Hatta Zeki Velid-i Togan benzer fikirlere yaptığı itirazlar sonrası Türkiye’den gitmek zorunda bırakıldı.

Güneş Dil Teorisi, Şapka Kanunu, Tekke ve Zaviyelerin kapatılması gibi konularla “Harf İnkılabı” meselesinin -aralarında zamansal farklılıkları bulunsa da- temel gayesi Türk’ün tarihini İslamiyet öncesine taşımaktı.
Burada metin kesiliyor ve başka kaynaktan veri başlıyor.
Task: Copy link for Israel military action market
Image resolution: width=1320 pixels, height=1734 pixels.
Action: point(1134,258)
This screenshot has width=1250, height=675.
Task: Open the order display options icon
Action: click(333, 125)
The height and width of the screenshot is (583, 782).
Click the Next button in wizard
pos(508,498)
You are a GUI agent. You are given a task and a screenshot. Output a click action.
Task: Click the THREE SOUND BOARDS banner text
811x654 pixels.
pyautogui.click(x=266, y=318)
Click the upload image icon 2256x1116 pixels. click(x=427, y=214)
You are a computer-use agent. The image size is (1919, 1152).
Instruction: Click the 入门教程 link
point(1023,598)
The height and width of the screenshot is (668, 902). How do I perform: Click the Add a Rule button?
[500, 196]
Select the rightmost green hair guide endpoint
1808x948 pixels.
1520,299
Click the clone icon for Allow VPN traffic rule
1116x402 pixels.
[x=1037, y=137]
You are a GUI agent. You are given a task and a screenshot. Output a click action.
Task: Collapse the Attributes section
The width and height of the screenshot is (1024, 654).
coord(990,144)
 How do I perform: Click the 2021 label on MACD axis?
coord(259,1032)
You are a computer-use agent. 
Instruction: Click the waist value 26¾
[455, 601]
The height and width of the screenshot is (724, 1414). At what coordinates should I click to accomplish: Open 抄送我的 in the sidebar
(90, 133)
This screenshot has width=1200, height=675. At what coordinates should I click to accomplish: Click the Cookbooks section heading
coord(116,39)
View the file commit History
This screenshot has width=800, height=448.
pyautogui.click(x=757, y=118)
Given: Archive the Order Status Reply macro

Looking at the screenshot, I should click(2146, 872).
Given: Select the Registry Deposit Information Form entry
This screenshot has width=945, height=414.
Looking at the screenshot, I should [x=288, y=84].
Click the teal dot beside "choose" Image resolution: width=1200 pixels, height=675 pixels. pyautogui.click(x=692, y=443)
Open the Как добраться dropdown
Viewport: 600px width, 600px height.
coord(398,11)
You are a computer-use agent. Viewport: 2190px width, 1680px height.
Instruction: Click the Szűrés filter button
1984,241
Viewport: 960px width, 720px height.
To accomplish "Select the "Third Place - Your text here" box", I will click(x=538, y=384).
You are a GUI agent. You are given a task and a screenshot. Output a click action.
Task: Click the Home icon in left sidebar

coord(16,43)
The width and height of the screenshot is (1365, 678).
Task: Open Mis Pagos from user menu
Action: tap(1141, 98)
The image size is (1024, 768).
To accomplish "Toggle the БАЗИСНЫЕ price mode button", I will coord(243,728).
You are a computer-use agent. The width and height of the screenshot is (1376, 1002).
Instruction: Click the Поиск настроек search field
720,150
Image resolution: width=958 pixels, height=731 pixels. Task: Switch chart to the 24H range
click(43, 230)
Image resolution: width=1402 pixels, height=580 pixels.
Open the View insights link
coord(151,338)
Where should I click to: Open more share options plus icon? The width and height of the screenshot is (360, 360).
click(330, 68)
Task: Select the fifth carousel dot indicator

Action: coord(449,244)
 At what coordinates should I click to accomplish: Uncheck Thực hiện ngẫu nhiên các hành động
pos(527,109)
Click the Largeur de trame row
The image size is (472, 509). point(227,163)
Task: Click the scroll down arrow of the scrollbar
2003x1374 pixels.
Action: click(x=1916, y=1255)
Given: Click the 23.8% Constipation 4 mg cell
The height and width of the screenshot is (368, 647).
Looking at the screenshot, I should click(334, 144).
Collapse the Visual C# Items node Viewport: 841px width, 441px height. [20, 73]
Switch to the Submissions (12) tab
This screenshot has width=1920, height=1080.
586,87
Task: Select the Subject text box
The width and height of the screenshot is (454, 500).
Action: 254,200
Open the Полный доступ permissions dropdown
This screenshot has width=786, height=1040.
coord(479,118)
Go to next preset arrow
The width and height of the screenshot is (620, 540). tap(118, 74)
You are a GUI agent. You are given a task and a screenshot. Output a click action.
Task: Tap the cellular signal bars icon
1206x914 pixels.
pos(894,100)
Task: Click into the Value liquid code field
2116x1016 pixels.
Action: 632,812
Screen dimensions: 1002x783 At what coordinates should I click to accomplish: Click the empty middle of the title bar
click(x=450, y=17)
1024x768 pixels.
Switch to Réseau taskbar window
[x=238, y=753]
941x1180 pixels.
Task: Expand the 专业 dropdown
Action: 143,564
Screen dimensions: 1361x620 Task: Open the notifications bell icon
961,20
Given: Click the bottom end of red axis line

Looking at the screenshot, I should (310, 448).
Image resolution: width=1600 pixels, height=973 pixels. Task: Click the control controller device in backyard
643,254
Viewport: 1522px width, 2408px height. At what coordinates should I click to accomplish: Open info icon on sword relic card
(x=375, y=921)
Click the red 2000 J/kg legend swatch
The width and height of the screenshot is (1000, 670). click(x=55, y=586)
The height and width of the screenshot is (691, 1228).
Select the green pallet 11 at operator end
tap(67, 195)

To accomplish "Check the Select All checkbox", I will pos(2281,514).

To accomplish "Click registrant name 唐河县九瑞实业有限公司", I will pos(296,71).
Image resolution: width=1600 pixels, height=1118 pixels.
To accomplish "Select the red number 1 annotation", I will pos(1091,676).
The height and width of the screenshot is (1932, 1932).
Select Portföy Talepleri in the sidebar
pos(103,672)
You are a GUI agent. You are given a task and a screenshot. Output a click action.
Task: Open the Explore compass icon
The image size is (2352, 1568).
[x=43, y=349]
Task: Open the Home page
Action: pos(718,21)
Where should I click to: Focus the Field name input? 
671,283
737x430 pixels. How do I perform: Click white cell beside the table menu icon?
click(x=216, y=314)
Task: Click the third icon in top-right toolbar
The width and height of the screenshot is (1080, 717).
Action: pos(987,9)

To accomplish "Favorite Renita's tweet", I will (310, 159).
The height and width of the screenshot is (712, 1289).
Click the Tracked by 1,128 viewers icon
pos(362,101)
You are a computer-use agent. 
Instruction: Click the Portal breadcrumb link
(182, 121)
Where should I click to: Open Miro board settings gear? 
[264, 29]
Bu sayede “Boynu bükük Türk” Avrupalı karşısında daha dik yürüyecekti.

İyi niyetler taşısa da birçok fikrin birer “Şeyh Zamani Hazretleri” yaratmak sonucunun ötesine taşınamaması büyük krizlere sebep olmuştu. 

“Harf İnkılabı”nın okumayı kolaylaştırdığı tezi de doğrudur; ama öte yandan Cumhurbaşkanı Recep Tayyip Erdoğan’ın dediği gibi hafızamıza verdiği zarar da doğrudur.

Meseleyi kendi bağlamı ve şartlarında değerlendirmek gerekiyor.

Yeni kurulan bir Cumhuriyet, kendisini ispat etmek istiyordu.

O dönemde Avrupa’da yoğun bir biçimde revaçta olan milliyetçi akımlar Ankara’daki idarecileri de etkilemişti.

 

 

* Bu makalede yer alan fikirler yazara aittir ve Independent Türkçe’nin editöryal politikasını yansıtmayabilir.